The supernovae, these gigantic stars explosions, release a phenomenal quantity of energy. This energy travels through space, capable of reaching planets located at thousands of light years. Scientists explore how these radiation could alter the composition of theearthly atmosphere.
Crédit: CTION / NOIRLAB / DOE / NSF / Breeze
Robert Brakenridge, a researcher in the Estar, published a study in Monthly Notices of the Royal Astronomical Society. He establishes a link between close supernovae and steep climate change in geological history. Its model shows how these radiation could affect the ozone layer and the methane atmospheric. Trees growth rings serve as natural climate archives. Brakenridge identified 11 radioactive carbon peaks over 15,000 years, corresponding to known supernovae.
The BĂ©telgeuse star, in the Orion constellation, could explode in supernova at any time. Such explosionalthough distant, would offer a unique opportunity to study these phenomena in real time. Scientists hope to better understand and anticipate their effects on the earth’s climate.
How can a supernova influence the earth’s climate?
Supernovae emit high -energy cosmic radiation. By reaching the earth, these radiation can modify the chemical composition of the atmosphere. They have the potential to weaken the ozone layer and reduce methane concentrations (a powerful greenhouse gas).
These atmospheric changes could cause overall cooling and an increase in UV radiation reaching the surface.

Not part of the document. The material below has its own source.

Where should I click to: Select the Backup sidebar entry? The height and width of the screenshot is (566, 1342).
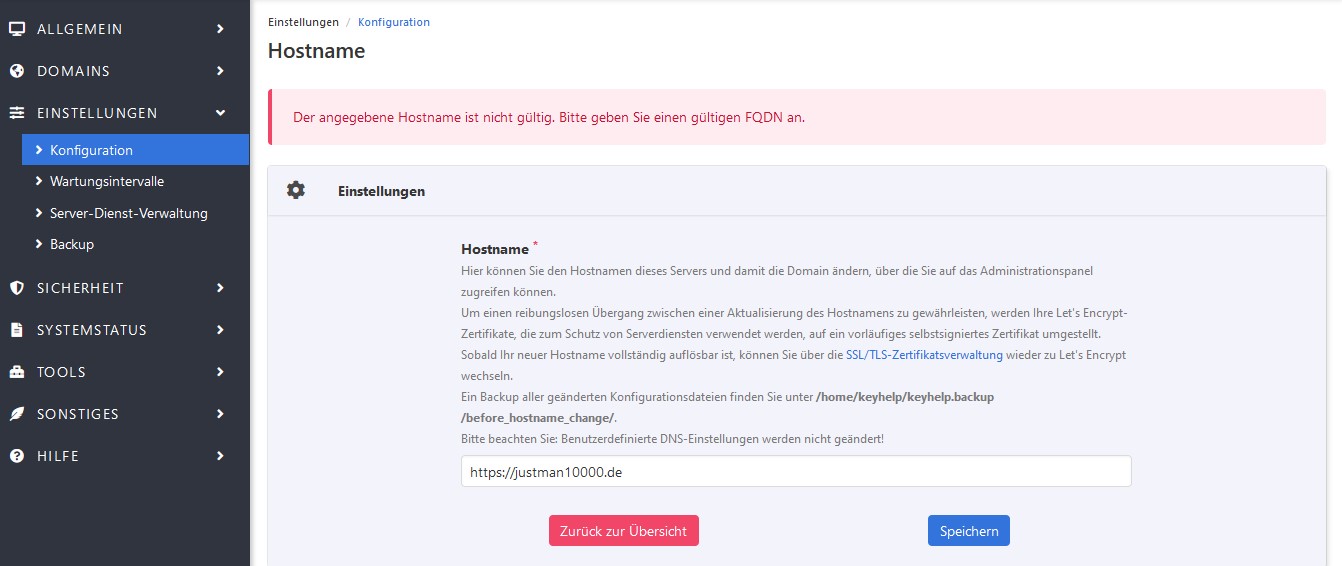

Studies suggest that this could affect biodiversity and increase the frequency of forest fires.
The trees, by absorbing atmospheric carbon, record these events in their growth rings. This allows scientists to retrace the impact of supernovae on the climate through the ages.
What is a remanent of Supernova?
A supernova remanent is the expanding gas structure resulting from the explosion of a star. These clouds of matter can extend over dozens of light years and emit radiation during millennia.
The persons are natural laboratories to study the physics of high energies. They contain heavy elements synthesized during the explosion, essential to the formation of planets and life.
The observation of these phenomena helps astronomers to understand the life cycle of the stars. The remanent of Vela, for example, offers precious clues to the mechanisms of supernovae.
These structures also play a role in enriching the interstellar environment, dispersing the elements necessary for the formation of new stars and planets.